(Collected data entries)
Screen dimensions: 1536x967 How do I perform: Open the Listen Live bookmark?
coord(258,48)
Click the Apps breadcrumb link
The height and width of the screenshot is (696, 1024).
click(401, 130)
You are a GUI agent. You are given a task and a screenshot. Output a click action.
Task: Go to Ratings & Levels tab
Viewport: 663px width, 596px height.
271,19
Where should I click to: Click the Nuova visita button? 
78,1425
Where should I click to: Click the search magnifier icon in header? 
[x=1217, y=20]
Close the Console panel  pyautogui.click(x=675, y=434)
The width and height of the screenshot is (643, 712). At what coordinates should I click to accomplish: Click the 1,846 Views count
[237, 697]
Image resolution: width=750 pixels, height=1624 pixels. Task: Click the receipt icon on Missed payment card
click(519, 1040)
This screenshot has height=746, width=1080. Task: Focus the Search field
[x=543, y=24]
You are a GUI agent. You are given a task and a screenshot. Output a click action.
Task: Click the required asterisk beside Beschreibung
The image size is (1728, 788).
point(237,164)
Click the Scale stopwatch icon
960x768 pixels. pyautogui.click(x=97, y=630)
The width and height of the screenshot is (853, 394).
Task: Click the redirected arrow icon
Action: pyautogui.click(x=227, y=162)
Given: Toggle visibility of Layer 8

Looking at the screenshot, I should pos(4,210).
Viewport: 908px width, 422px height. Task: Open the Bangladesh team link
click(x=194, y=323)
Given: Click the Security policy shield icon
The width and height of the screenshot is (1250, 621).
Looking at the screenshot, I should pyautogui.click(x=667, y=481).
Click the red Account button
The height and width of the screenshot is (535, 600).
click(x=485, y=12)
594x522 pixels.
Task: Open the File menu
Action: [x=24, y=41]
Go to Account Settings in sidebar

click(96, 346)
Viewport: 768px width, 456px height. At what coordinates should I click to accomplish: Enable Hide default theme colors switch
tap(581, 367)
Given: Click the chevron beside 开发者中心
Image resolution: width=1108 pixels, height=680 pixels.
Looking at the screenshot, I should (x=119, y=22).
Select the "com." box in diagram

■ **Exercise instructions**:
Would you filter the records and copy each line that contains the word "beside"?

■ **Reply to the exercise**:
Task: Click the required asterisk beside Beschreibung
Given: Click the chevron beside 开发者中心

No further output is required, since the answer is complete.